- Task instructions:
1 – From the Five Deeps passage, transcribe the text between "DSV Limiting Factor" and "any properly-equipped ship.", inclusive.
2 – List the names of the five ocean spots that the Five Deeps passage says the expedition will go to.

- Document passage:
----

Mission to Explore Ocean Deeps

  • 10 Nov 2018
  • 5 min read

A submarine mission called "Five Deeps" will explore the bottom of each of the world's oceans.

  • The Five Deeps Expedition is the first manned expedition to the deepest points in each of the world’s five oceans.
  • Deep Oceans remain uncharted territory for humans, while hundreds of people have ventured into space, only three people have touched down on the deepest known places in oceans.
  • The expedition provides the unprecedented opportunity to sample life across a gradient of depths, temperatures, salinity, food supply, latitude and in places around the world that were formed, split, or united millions of years ago by the shifting of the Earth’s tectonic plates.
  • Five spots in oceans where expedition will go are:
    • Puerto Rico Trench (Atlantic Ocean)
    • South Sandwich Trench (Southern Ocean)
    • Java Trench (Indian Ocean)
    • Challenger Deep (Pacific Ocean)
    • Molloy Deep (Arctic Ocean)

DSV Limiting Factor

  • The expedition crew will use Deep Submergence Vehicle (DSV) Limiting Factor submarine for exploring the ocean deeps.
  • Limiting Factor is the only human-occupied vessel that can visit any place in oceans, at any depth, and from any properly-equipped ship.

----

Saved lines
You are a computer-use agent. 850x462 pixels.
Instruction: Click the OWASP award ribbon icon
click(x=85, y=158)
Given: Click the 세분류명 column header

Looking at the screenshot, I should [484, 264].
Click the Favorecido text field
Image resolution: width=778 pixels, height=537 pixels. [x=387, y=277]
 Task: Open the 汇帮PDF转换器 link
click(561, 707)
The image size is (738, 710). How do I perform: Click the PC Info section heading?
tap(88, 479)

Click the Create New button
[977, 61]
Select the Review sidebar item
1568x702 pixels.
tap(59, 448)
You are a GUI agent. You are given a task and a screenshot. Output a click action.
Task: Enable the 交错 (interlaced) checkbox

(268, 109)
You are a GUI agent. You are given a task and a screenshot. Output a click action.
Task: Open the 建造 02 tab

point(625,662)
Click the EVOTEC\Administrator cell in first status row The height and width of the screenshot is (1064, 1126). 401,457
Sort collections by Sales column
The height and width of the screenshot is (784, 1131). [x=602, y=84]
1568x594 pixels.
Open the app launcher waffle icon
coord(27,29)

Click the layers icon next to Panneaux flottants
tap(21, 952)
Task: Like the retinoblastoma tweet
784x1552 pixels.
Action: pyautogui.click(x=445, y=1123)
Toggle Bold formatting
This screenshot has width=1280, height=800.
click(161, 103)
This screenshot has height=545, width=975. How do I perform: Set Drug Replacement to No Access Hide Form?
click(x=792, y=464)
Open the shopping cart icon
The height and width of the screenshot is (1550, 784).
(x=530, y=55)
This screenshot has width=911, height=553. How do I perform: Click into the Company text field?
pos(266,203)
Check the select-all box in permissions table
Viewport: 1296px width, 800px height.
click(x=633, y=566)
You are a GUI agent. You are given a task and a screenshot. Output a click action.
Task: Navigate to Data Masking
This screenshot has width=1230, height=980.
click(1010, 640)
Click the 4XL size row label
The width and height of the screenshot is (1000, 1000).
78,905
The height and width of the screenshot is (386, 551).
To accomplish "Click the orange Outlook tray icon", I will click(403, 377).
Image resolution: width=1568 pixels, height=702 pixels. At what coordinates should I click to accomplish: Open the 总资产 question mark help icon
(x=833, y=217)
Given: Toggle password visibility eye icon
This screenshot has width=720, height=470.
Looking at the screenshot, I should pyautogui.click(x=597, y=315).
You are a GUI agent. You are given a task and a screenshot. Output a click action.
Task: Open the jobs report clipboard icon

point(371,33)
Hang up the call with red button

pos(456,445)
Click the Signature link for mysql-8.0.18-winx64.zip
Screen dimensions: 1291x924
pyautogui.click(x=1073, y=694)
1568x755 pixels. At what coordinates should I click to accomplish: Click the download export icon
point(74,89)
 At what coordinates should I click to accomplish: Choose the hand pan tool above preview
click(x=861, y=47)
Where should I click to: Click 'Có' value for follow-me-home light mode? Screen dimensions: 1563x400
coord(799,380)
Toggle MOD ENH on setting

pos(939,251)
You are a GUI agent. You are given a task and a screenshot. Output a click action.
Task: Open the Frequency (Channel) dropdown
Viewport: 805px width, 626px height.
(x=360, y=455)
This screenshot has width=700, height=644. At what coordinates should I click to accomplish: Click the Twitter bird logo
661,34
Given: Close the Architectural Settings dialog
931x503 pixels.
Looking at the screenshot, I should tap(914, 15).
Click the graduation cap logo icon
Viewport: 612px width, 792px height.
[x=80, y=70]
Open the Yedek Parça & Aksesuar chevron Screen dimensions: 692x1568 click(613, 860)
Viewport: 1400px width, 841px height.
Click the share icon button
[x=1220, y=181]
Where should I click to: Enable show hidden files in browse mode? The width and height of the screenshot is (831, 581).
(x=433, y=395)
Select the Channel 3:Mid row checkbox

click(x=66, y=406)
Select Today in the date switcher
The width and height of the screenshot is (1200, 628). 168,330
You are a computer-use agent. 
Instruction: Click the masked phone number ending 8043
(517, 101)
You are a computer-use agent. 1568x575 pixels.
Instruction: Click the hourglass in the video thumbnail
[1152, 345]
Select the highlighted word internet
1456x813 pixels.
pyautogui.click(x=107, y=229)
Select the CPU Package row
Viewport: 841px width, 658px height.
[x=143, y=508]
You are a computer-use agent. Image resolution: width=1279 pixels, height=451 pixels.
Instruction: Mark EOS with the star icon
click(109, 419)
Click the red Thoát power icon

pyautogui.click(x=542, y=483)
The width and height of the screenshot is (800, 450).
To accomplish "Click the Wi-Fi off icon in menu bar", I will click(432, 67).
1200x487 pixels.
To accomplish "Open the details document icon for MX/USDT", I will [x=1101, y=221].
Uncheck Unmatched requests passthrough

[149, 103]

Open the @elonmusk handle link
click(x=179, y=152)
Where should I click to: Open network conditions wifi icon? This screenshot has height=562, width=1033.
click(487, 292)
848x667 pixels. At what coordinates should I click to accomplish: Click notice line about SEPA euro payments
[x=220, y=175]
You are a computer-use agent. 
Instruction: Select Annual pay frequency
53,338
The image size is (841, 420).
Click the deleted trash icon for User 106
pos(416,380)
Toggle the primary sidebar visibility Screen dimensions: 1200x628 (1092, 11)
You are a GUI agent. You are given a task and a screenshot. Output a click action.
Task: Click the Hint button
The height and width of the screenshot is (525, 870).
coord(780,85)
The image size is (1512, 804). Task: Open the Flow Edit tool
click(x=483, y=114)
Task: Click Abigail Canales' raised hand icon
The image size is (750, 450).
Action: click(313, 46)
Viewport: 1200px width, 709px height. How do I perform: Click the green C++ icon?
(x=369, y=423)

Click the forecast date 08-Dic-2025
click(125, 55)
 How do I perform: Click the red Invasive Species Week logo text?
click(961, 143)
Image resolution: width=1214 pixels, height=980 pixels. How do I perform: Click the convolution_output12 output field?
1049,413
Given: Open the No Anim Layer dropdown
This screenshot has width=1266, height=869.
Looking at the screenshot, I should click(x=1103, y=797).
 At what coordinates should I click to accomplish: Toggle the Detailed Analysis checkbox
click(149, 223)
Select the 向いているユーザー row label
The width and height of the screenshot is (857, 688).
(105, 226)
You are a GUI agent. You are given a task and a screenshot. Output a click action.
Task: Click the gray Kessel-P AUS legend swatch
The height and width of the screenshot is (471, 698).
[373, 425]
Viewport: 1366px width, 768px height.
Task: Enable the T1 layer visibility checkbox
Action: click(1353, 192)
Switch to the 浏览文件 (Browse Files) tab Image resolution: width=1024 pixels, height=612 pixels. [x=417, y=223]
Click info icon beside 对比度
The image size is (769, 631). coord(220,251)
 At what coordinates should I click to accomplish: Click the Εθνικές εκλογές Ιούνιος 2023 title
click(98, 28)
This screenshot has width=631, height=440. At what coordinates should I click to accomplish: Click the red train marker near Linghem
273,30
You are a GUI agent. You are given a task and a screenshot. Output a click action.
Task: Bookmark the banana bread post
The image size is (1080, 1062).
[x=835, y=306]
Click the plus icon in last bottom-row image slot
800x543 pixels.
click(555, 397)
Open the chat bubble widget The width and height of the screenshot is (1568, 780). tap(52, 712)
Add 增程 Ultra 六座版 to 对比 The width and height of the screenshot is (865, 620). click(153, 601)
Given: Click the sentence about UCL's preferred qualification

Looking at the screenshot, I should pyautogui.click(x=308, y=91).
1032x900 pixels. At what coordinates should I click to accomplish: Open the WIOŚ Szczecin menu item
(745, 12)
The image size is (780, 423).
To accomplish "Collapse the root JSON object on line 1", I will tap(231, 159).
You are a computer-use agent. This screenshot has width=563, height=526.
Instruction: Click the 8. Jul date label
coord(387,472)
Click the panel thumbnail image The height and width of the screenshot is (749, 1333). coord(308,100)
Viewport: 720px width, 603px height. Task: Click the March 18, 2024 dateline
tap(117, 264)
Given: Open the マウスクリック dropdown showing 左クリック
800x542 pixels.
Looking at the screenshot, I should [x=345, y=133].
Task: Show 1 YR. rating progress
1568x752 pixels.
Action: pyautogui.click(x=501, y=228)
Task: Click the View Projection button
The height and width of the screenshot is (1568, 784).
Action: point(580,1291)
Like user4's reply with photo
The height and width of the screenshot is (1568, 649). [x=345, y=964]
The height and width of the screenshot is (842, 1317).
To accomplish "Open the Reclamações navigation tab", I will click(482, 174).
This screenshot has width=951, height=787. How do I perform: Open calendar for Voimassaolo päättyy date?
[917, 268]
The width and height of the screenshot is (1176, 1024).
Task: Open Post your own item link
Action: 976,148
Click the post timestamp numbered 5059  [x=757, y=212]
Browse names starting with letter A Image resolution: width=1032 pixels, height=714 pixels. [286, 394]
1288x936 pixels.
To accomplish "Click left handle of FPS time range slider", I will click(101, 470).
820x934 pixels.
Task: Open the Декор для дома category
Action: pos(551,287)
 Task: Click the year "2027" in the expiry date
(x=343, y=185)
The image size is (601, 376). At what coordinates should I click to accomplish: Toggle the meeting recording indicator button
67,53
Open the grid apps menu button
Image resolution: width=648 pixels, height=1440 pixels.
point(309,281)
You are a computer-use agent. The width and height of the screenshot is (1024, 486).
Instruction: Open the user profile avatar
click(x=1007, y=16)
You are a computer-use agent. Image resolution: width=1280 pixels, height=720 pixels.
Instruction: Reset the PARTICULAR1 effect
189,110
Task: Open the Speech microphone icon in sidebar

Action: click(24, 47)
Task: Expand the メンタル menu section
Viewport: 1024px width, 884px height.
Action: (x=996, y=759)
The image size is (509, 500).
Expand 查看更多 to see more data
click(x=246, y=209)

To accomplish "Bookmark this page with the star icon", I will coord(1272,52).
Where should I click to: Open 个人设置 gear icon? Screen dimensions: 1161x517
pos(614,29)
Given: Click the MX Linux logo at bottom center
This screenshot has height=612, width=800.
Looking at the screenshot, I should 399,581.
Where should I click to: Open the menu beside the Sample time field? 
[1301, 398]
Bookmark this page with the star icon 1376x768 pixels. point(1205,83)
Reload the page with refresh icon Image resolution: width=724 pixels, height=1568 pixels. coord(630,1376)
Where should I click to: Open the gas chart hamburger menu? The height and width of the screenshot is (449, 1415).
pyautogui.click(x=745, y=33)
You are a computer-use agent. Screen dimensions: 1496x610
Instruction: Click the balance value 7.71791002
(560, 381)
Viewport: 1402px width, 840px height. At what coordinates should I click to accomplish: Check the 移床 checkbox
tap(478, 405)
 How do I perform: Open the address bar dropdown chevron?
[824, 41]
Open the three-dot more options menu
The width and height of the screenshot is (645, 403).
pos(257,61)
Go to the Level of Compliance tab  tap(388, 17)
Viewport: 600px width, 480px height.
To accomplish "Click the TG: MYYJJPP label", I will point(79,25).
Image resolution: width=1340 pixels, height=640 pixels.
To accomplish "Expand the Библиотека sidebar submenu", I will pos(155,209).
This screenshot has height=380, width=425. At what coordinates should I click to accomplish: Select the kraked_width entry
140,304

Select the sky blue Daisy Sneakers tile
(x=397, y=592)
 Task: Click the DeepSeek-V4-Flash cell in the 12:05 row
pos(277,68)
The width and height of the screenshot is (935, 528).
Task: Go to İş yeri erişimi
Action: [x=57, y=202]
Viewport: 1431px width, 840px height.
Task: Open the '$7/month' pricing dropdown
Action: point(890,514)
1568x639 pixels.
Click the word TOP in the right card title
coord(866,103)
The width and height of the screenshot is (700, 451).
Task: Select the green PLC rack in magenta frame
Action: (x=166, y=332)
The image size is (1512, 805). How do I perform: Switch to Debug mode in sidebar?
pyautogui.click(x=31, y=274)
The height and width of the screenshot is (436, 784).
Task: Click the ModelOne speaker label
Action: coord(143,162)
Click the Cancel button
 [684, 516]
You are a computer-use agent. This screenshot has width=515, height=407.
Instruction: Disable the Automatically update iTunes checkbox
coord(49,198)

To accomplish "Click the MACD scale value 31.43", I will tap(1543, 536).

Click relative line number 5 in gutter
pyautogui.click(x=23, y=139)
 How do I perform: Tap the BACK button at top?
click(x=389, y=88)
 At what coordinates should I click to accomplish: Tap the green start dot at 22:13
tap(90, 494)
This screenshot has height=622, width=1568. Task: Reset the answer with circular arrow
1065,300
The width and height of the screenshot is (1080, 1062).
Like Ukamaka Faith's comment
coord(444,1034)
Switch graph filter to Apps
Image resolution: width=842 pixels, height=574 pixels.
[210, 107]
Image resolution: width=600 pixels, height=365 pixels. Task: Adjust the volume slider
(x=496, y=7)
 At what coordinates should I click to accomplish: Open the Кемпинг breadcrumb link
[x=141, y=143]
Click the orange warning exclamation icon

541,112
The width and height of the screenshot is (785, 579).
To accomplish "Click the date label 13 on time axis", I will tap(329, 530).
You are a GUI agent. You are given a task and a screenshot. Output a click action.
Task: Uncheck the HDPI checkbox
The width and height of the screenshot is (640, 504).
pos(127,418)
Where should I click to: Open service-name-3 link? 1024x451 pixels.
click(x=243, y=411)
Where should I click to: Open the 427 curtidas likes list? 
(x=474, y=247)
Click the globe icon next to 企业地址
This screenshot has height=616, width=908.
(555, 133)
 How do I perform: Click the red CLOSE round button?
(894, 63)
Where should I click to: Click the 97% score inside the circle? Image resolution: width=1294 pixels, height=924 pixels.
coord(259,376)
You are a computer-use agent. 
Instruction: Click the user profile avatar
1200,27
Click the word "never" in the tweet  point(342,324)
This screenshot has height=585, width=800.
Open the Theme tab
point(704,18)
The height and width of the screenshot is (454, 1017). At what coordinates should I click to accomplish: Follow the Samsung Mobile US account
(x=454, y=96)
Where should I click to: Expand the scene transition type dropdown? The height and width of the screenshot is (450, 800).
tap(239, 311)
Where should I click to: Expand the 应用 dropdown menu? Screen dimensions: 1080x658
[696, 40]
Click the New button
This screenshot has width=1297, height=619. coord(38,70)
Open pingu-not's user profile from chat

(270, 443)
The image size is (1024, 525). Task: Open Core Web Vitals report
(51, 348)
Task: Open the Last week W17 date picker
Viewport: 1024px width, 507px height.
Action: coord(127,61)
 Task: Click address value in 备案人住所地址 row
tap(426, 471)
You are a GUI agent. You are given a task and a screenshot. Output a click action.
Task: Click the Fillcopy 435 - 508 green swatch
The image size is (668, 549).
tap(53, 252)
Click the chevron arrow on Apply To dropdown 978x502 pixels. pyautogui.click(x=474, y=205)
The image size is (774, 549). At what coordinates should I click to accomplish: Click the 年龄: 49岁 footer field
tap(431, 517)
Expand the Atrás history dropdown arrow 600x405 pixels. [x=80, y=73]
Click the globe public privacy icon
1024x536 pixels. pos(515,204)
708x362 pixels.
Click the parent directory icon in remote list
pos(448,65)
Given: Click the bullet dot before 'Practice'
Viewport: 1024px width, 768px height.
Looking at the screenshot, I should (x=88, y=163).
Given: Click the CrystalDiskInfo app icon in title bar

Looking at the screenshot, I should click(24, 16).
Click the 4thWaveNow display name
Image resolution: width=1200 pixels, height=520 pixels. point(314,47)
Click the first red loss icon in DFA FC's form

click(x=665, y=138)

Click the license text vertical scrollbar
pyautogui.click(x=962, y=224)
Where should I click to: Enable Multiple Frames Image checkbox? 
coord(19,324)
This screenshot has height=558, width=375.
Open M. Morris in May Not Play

----

- Solutions to the problems:
1 –
DSV Limiting Factor

  • The expedition crew will use Deep Submergence Vehicle (DSV) Limiting Factor submarine for exploring the ocean deeps.
  • Limiting Factor is the only human-occupied vessel that can visit any place in oceans, at any depth, and from any properly-equipped ship.

2 –
Puerto Rico Trench
South Sandwich Trench
Java Trench
Challenger Deep
Molloy Deep